Pfau und Steinchen als Attribute
Zu Pfingsten 836 erreichte die Prozession mit den Gebeinen des Heiligen schließlich Paderborn. Laut einer Legende aus dem 18. Jahrhundert soll ein Pfau der Prozession die ganze Zeit vorangeflogen sein – deshalb wird der heilige Liborius oft mit einem Pfau als Attribut dargestellt. Auch im Hohen Dom zu Paderborn finden sich zahlreiche Pfauen-Motive. Ein weiteres Attribut des Heiligen ist ein aufgeschlagenes Buch mit darauf liegenden Steinchen. Dies kennzeichnet Liborius als Helfer gegen Steinleiden aller Art.
Geraubt – und glücklich zurückgekehrt
Im Dreißigjährigen Krieg wurden der Paderborner Domschatz und der Schrein mit den Reliquien des heiligen Liborius von Landsknechten des lutherischen Herzogs Christian von Braunschweig geraubt. Dies kam für Stadt und Bistum einer Katastrophe gleich. Es gelang, die Reliquien nach fünf Jahren zurückzuerlangen – der Gedenktag an die „Rückkehr“ des Heiligen nach Paderborn wird jährlich am 25. Oktober als „Klein-Libori“ begangen.
Gegen Ende des Dreißigjährigen Krieges erlangte der Liebesbund sogar kirchenpolitische Bedeutung: Im Zuge der Friedensverhandlungen zur Beendigung des Dreißigjährigen Krieges bestand die Gefahr, dass das Bistum Paderborn aufgelöst und Hessen zugeschlagen werden könnte. Das Paderborner Domkapitel bat daraufhin das Domkapitel von Le Mans, sich beim französischen König Ludwig XIV. für den Erhalt des Bistums einzusetzen. Tatsächlich stellte der König 1647 eine Protektionsurkunde aus, die den Bestand des Bistums sicherte.

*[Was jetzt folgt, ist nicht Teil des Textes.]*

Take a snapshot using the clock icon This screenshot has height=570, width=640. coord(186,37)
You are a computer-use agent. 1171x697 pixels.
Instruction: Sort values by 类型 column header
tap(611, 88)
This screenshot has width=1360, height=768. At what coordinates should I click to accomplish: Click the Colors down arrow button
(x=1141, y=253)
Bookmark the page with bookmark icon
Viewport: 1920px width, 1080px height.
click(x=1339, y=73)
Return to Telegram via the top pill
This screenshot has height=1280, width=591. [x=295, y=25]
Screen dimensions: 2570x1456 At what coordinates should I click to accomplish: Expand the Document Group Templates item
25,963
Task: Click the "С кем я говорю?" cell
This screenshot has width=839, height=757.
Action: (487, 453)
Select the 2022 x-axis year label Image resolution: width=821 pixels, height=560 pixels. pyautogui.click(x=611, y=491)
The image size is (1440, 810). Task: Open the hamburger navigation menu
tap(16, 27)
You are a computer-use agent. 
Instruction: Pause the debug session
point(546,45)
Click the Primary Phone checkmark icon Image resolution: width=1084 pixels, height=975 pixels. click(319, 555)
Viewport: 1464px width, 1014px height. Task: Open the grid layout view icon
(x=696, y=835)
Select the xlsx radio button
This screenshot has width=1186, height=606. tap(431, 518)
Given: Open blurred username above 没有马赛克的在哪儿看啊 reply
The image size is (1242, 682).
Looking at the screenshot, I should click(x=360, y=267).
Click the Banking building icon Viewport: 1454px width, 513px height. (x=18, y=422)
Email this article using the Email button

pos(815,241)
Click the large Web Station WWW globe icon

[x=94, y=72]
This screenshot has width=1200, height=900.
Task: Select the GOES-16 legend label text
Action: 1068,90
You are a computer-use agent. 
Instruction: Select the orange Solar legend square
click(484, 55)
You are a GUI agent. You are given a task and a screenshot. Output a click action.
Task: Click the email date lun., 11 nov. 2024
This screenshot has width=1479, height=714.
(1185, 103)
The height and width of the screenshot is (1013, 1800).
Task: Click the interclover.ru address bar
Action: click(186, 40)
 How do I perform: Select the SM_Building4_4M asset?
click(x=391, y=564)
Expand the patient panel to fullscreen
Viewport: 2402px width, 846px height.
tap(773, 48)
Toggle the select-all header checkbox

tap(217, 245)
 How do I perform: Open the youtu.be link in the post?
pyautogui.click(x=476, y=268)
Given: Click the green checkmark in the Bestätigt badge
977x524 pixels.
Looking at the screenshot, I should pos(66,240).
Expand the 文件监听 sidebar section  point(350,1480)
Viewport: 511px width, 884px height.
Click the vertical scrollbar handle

Auch heute besteht die Freundschaft zwischen Paderborn und Le Mans: Regelmäßig besuchen christliche Jugendgruppen aus Paderborn ihre Freunde in Le Mans und erhalten natürlich auch Gegenbesuch. Seit mehr als einem halben Jahrhundert pflegt die „Deutsch-französische St.-Liborius-Fraternität“ den fast 1200-jährigen „Liebesbund ewiger Bruderschaft“ zwischen den beiden Bistümern. Jedes Jahr fährt eine große Delegation aus dem Erzbistum Paderborn zum Juliansfest Ende Januar nach Le Mans, dem Patronatsfest des französischen Partnerbistums – ebenso wie im Sommer dann Gäste aus Frankreich das Liborifest mitfeiern.